20 July 2016
Dealing with Optical Character Recognition errors in Victorian newspapers
Have you browsed through the British Library’s Collection of Nineteenth Century Newspapers? Then you have probably searched for a word in an article, only to find that some instances of that word were highlighted, and not others. In the following article, for example, (which comes from the 24th August 1833 edition of the Leeds Mercury), searching for ‘Magistrates’ (without 'fuzzy search') highlights one instance in the second paragraph, but misses the instance in the first paragraph.
That’s because what you see is a picture of the original source, and you (as a human) are able to read it. But the search engine is searching through OCR output – text generated by Optical Character Recognition (OCR) software which tries to guess what characters are represented on an image. The OCR output for the passage above actually looks like this:
COUNTY RATE tvtaN s s fl s Loud complaintst have been madc and we believe jstly of the unequal pressure of the County Rate ripon the differenrt townships and parishes of and it has In consequence been deter inmosl to make a general survey and to establisB a new scale of ment To this the trading and tnanufacturing interests of the Riding do not object tiorgfl tile effect will doubtless be to advance their assessmcnts in coparlison with those of the agricultural parhitras But we confess that it wa with setrprise we heard that any of the Mogistrates in holding their Courts for the assessment of the respective townships had reated them into secret tribunals and that they lad excluded from their sittings thoso wlto are mainly interested in ascertaining the principles which goreen the raluation of propertt and the full and fair develtpmemnt of which can alone rcuider the decislons of their Courts either satisfactory or permaneent The frank and manly example set by tire township of Leeds dorg h0onour to tbe parish officers and we must say wIthout wishling to give offence to those for swhoimt we feel nothing but respect that the line of conduct r sued by ithe Magistrates at Bradford on Btoaday last in excludintgi a parist officer from their Court swhen they knew that he was tire organ of tie towvnship hltich contributes most targely to this impost il the ltole Riding and when lie lasi explained to them in latigniagr srfaitiently courteous anid respectful that lie sotght only rltv crlsis of public jusrice requires a anuch ittore satisfnectory explanation than toas either given on Lhat tccasion or than ee apprehendl con be give n for adopting one of the roost objectionrble characteristics of the Court of the Holy lrquisition
You can read a lot of it, but there are errors, including the first occurrence of ‘Magistrates’ which is spelt ‘Mogistrates’.
Guessing what characters are in an image is not an easy task for computers, especially when the images are of historical newspapers which can be in varying states of conservation, and often contain complex layouts with columns, illustrations and different font types and sizes all on the same page.

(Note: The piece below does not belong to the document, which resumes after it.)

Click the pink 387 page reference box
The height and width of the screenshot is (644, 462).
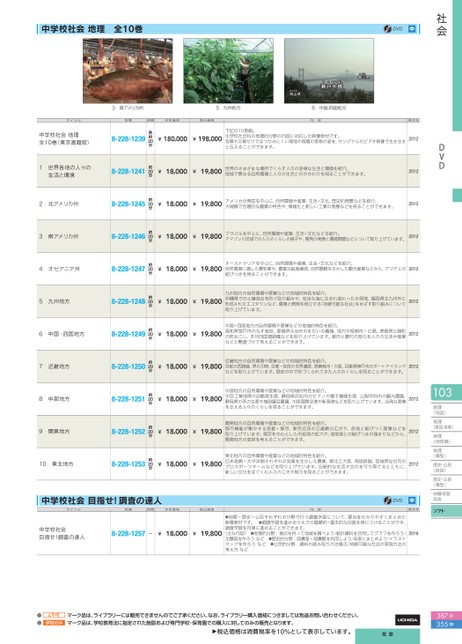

So, how much of a problem is this, and can the errors be corrected?
This is what I have been investigating for my PhD project, as part of the Spatial Humanities project and in association with the Centre for Corpus Approaches to the Social Sciences.
In a nutshell: it’s not very easy to correct OCR errors automatically because errors can be very dissimilar to their correct form – in the example above, for example, the phrase ‘language sufficiently courteous’ has become ‘latigniagr srfaitiently courteous’ in the OCR output. Normalization software (like spell-checkers) often assume that the errors and their corrections will have many letters in common (as if they were playing a game of anagrams), but this assumption is often incorrect, as in the example above. So how can OCR errors be corrected? One state-of-the-art commercial software package I tested, Overproof, uses a technique the designers call ‘reverse OCR’: basically, they compare images of correct words to the image of the source! A simple-sounding idea which turns out to work well; you can read more about it in 'Correcting noisy OCR: context beats confusion' (login may be required).
And how much of a problem are the errors? Well, it depends what you are using the texts for. Leaving aside the question of using search engines, and its 'traps for the unwary', if you are interested in analysing patterns of discourses in texts, the main problem you will face is that the errors are not distributed evenly throughout the texts. This makes it difficult to predict how the errors might affect the retrieval of a particular word/phrase you are interested in. But if you follow some common-sense advice, you can stay on safe ground:
- Don’t over-interpret absences. (In OCR’ed texts, something which is missing may simply be something which is irretrievable because it is affected by OCR errors.)
- Focus on patterns for which you can find many different examples: ‘real-word errors’ (errors which happen to coincide with a word which actually exists, such as ‘Prussia’ which becomes ‘Russia’ when the OCR misses out the ‘P’) do exist, but they do not normally occur very often. Keep an eye out for them, but if you form a hypothesis on the basis of many examples, you are on safe ground!
In conclusion, digitized historical texts may suffer from OCR errors. It is important to be aware of the issue, but do not let this hold you back from using such sources in your research – following some simple rules of thumb (such as not placing too much emphasis on absences and focussing on patterns for which there are many different examples) can keep you on safe ground.